TV Preview, The League of Gentlemen (BBC2, Monday 10pm): A reminder of the amazing promise that this comedy troupe fulfilled

Plus: Britain’s Favourite Biscuit (Channel 5, Tuesday 9pm); Royal Variety Performance (ITV, Tuesday 7.30pm); Al Murray's Make Christmas Great Again (ITV, Friday 9pm);  BBC Sports Personality of the Year (BBC1, Sunday 6.45pm); The Apprentice: The Final (BBC1, Sunday 9pm)

Sean O'Grady
Friday 15 December 2017 18:45 GMT
Tubbs, Edward and the Royston Vasey cast of freaks make a welcome return to our screens
Tubbs, Edward and the Royston Vasey cast of freaks make a welcome return to our screens (BBC)

You’re probably got better things to do than slump in front of the telly the week before Christmas – that is what the festive holiday is for, after all – but there are some shows worth looking out for.

Prime amongst them is the return of The League of Gentlemen. It seems hard to believe that children have been born and and done their GCSEs since the cameras last ventured into Royston Vasey – and perhaps the renaissance of this innovative dark comedy proves what the road signs always said about the town – “You’ll Never Leave”. I wouldn’t want to give too much away, but you’ll be relieved, I am sure, to learn that Tubbs and Edward managed to escape from the inferno that destroyed the local shop (for local people) and the beautiful, precious things within. A little older, and a great deal more accomplished even than their early promise, Mark Gatiss, Jeremy Dyson, Steve Pemberton and Reece Shearsmith remind us of the amazing promise they showed and subsequently fulfilled. I just wonder how Pauline and her pens are coping with universal credit.

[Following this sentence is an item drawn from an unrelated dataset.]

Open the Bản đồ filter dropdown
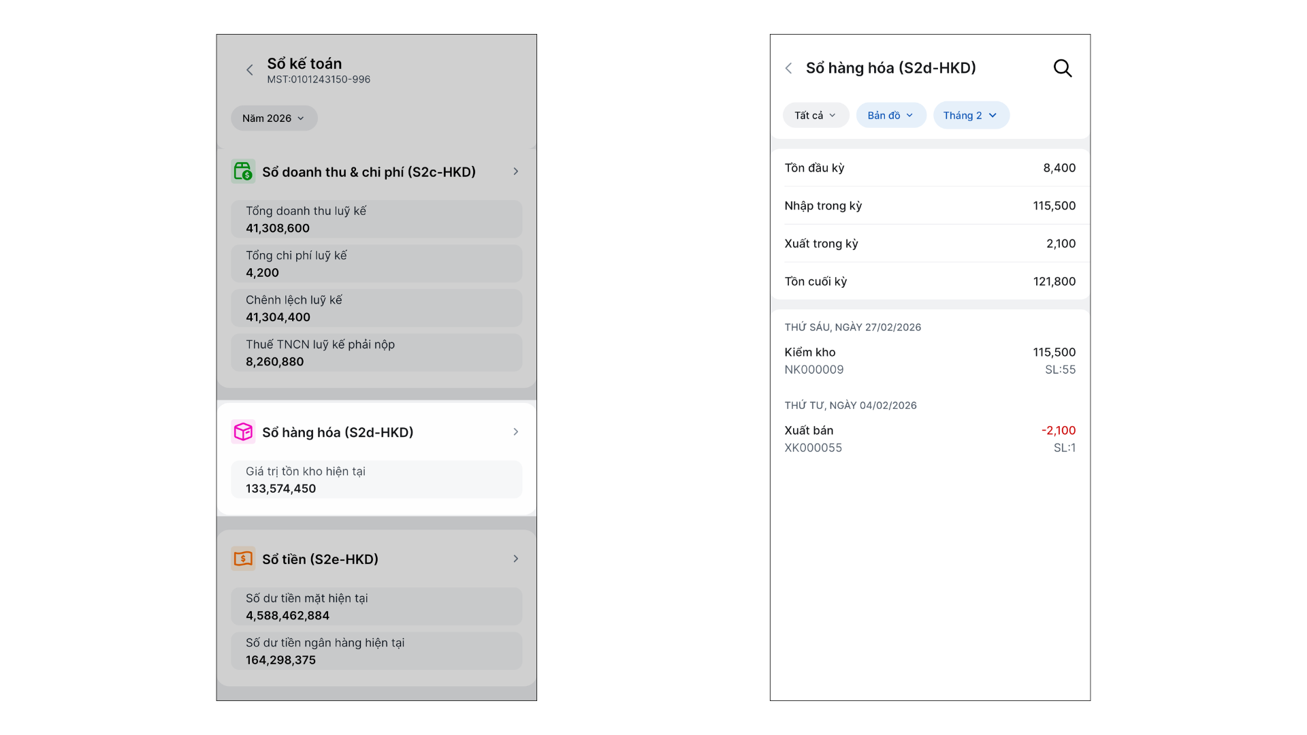 [x=890, y=116]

Almost surreal and self-satirical in its title is Channel 5’s Tuesday offering Britain’s Favourite Biscuit. Then again a wander down the “biscuits and crackers” aisle of your local supermarket bears powerful witness to the astonishing ingenuity that the British have brought to bear on the art and craft of mass biscuit production. If we were as good at making cars or smartphones as we are at churning out the world’s biggest range of tea-time snacks we’d be the richest country on the planet. From digestives to Hobnobs, Wagon Wheels to Penguins, shortcake to shortbread, there is surely no nation on God’s earth that does a biccie better than the British – and none of your cookies or petits fours, thanks very much. It does remind me of the Viz comic’s spoof offer of a few years ago of a biscuit nativity scene, featuring, for example, mint, orange and raison Club biscuits as the three wise kings, the garibaldi as the innkeeper, the jammie dodger as the Angel Gabriel, the pink wafer as the Virgin Mary and the iced gem for the baby Jesus. Also, a nice touch this, the Tunnock’s teacake as the devil incarnate (being the ultimate temptation). As if in tribute, Greggs gave us this year the sausage roll nativity scene, unfairly pilloried by the fundamentalists.

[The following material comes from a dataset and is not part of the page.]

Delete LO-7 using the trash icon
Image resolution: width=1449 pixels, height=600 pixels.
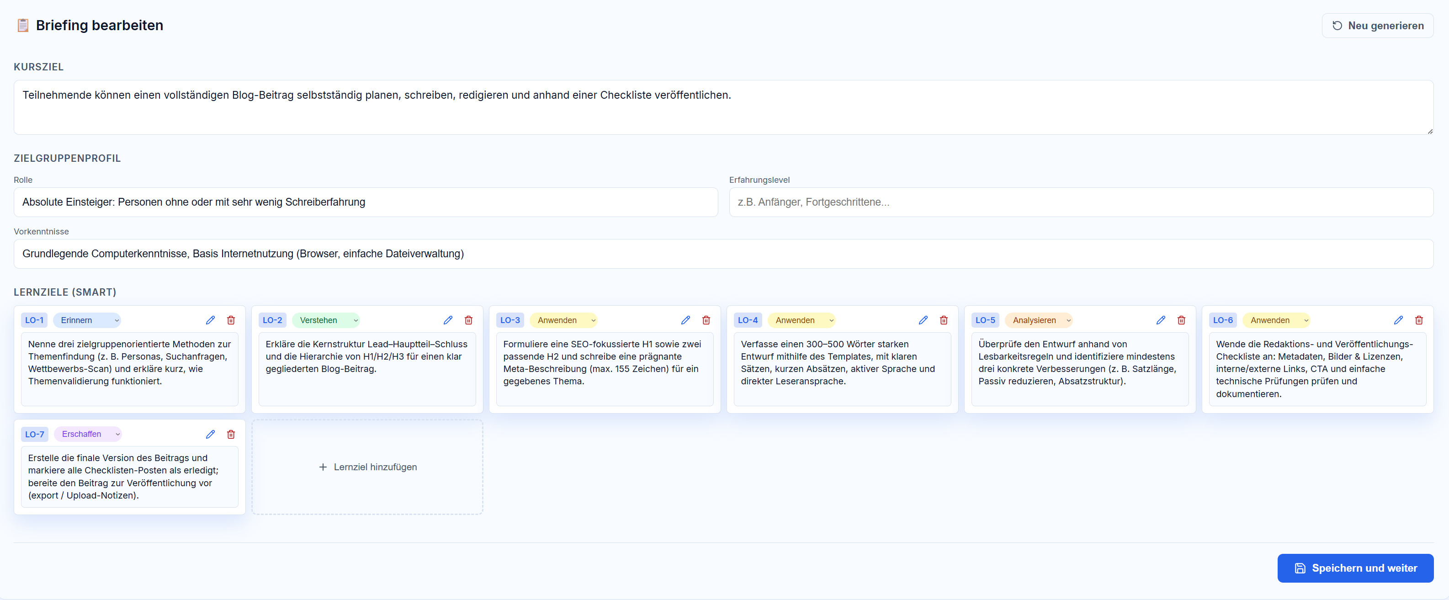[231, 434]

Personally I’d like it if the telly folk could see their way to drumming up some interest in biscuit varieties that are rapidly falling out of national life, such as the Marie, the Nice and the Arrowroot, all great Victorian classics now too seldom glimpsed in an assortment tin. If pushed, I think I’d nominate the majestic and delicious Shah ginger biscuit manufactured by Botham’s of Whitby, “made with the warm spice of the Orient”, and, yes, I do now expect a packet of these posh ginger nuts in the post.

ITV are knocking out the Royal Variety Performance, which, to be honest, hasn’t had much claim to being some sort of shared national variety highlight experience since Arthur Askey was someone everyone had heard of. (Arthur was a 1940s version of Michael McIntyre who did a really cheesy song and dance schtick, outdated even in its day.)

This year it’s Miranda Hart and Prince William’s turn to try and make it all contemporary and “sick”, which is a bit much to ask of two people who were clinically diagnosed with early onset middle-age syndrome at birth. What’s wrong with Tarby or Des O’Connor anyway?

Independent Television’s highlight is Al Murray’s Make Christmas Great Again, which is an excellent aperitif/pre-loading exercise for the ordeal to come, and I think we all need the benefit of mine host’s advice on Brexit (he did, after all, help prevent that other pub comedian Nigel Farage becoming Member of Parliament for Thanet in the 2015 general election.

Another long-running staple of the TV calendar (since 1954) is the BBC Sports Personality of the Year, which creaks up to the plate again this week, though surprisingly few of the winners have lived up to the “personality” bit (Nigel Mansell, Zara Phillips, Andy Murray, Lewis Hamilton), which proves something, I suppose.

Last, I must remind of you of (1) the continued existence of The Apprentice, (2) that the big old salary for the winner has been turned into a £250,000 “investment” and that (3) the least bad candidate will be chosen as the winner in the final on Sunday night. They, at least, will have a happy Christmas. But what’s their favourite sugary biscuit, the biscuit of a winner?